*Your task:*
Go through the data and copy each line where the string "options" appears.

*Data to use:*
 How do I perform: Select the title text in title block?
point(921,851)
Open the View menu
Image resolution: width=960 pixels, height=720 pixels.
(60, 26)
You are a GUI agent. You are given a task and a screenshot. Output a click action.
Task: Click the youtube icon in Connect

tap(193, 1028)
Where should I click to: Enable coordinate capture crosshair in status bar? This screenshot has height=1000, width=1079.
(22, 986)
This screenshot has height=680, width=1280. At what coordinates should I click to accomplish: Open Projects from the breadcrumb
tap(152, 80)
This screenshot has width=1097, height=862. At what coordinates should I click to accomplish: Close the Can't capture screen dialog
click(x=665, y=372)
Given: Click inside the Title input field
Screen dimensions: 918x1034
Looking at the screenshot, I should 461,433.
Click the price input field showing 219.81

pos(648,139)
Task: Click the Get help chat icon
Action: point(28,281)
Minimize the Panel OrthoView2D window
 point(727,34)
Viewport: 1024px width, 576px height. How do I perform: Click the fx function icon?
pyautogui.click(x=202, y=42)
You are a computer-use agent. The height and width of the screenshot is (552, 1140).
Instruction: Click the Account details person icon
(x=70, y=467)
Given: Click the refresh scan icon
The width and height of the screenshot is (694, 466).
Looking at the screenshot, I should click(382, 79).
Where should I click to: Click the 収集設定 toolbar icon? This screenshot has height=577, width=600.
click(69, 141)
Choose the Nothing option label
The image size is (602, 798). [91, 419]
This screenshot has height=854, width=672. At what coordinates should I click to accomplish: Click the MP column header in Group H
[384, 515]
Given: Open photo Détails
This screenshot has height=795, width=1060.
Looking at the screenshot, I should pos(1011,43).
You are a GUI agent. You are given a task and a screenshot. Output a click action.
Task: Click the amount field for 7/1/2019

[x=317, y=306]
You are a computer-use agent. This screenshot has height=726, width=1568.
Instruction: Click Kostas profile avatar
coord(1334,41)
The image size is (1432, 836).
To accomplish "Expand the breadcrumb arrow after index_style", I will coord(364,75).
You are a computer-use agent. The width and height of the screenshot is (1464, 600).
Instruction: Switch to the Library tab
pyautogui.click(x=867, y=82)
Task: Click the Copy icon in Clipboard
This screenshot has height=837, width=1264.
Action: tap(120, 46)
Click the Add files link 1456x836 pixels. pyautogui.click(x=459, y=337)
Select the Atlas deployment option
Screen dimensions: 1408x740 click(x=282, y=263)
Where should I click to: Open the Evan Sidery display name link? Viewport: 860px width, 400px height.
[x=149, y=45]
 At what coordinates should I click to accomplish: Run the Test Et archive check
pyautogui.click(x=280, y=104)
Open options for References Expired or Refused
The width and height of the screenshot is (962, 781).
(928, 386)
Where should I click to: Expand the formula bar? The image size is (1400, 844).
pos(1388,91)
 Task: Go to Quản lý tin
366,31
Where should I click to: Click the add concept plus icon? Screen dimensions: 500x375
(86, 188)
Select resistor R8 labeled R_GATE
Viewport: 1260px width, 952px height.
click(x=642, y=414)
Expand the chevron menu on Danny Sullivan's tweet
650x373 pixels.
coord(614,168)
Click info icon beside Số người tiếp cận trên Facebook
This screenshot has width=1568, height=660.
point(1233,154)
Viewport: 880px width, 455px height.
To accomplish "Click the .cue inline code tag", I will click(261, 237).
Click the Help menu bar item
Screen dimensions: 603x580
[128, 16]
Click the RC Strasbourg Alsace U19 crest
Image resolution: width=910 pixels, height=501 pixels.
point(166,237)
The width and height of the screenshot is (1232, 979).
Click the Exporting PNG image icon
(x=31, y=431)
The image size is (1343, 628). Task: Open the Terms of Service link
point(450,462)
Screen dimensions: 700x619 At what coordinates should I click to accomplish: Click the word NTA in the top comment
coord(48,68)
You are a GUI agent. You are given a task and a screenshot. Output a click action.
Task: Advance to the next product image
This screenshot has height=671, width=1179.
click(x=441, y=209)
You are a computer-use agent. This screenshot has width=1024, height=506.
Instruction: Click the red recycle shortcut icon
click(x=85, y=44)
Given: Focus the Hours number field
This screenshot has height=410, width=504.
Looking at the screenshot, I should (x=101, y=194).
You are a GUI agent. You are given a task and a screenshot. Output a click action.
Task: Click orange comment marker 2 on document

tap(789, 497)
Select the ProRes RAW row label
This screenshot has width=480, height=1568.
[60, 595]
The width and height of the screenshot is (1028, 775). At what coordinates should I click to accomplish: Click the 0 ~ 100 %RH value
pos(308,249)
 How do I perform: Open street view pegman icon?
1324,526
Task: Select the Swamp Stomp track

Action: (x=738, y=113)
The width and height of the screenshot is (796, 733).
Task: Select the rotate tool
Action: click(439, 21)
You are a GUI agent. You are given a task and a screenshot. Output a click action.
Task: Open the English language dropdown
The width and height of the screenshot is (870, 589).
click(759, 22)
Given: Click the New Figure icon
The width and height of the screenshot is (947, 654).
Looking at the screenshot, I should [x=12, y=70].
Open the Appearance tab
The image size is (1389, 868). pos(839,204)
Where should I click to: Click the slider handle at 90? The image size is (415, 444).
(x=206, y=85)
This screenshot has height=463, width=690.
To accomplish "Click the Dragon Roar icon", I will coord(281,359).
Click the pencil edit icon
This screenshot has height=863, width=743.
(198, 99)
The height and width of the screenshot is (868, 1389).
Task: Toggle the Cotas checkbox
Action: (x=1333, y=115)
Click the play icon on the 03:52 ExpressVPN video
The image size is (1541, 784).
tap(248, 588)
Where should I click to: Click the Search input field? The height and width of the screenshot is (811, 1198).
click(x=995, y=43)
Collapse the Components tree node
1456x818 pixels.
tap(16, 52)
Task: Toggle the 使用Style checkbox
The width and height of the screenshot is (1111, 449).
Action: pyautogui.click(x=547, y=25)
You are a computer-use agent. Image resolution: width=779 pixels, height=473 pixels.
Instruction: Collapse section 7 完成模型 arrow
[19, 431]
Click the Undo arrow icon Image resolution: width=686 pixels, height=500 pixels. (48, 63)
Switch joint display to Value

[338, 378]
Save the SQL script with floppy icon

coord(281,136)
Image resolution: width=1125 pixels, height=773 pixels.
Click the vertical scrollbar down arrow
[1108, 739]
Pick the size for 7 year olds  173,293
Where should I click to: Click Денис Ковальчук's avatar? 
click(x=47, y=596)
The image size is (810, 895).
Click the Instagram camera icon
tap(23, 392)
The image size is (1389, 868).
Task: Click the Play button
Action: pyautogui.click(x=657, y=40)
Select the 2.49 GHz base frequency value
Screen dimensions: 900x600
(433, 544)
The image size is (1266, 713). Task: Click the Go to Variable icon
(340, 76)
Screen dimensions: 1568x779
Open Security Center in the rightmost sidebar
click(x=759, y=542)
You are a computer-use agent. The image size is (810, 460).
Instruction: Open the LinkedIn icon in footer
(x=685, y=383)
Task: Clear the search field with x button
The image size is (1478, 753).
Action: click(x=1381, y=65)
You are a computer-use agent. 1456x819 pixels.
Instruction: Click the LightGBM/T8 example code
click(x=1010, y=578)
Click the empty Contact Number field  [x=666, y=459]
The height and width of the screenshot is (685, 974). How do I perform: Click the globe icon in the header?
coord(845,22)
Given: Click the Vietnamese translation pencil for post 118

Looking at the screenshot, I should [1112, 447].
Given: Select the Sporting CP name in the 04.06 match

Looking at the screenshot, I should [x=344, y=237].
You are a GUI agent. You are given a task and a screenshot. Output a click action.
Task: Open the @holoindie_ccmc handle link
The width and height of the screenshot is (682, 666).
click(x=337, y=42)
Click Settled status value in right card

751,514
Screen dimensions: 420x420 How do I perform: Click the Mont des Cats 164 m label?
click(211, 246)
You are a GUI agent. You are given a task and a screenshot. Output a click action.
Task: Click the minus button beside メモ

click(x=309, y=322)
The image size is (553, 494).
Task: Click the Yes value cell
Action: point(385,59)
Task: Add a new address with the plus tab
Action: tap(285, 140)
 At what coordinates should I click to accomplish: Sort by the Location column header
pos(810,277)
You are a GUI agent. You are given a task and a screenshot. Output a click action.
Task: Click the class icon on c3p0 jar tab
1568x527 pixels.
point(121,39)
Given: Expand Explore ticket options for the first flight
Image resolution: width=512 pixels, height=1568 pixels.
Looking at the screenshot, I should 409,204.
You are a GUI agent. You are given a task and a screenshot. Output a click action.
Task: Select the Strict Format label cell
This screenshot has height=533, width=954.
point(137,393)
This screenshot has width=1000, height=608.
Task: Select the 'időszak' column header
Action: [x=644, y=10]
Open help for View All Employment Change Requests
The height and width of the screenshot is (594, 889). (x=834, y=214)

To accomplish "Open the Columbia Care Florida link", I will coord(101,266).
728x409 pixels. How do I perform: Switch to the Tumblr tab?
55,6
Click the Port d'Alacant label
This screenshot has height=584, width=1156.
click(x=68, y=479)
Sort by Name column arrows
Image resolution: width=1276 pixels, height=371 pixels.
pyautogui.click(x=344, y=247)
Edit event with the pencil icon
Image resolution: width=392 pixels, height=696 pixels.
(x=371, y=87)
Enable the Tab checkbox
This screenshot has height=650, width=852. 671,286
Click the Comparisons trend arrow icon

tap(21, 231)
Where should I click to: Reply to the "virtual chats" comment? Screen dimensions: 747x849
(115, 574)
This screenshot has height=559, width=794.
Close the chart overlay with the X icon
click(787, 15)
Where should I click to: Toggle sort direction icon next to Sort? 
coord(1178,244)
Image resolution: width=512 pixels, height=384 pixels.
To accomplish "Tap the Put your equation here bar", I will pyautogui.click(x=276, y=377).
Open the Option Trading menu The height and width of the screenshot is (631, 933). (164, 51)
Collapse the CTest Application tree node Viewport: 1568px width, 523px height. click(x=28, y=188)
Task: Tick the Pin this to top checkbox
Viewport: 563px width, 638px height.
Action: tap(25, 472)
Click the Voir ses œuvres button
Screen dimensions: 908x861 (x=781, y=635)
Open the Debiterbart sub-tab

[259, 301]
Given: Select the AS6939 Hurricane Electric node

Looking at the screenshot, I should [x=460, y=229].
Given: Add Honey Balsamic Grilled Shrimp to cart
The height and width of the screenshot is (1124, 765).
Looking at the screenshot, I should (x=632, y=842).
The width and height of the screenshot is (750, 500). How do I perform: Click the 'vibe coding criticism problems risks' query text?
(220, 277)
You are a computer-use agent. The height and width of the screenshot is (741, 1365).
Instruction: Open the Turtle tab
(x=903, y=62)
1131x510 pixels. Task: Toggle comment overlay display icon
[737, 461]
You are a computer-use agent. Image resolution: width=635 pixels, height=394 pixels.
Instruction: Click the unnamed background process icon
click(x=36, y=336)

*Your response:*
Open options for References Expired or Refused
Given: Expand Explore ticket options for the first flight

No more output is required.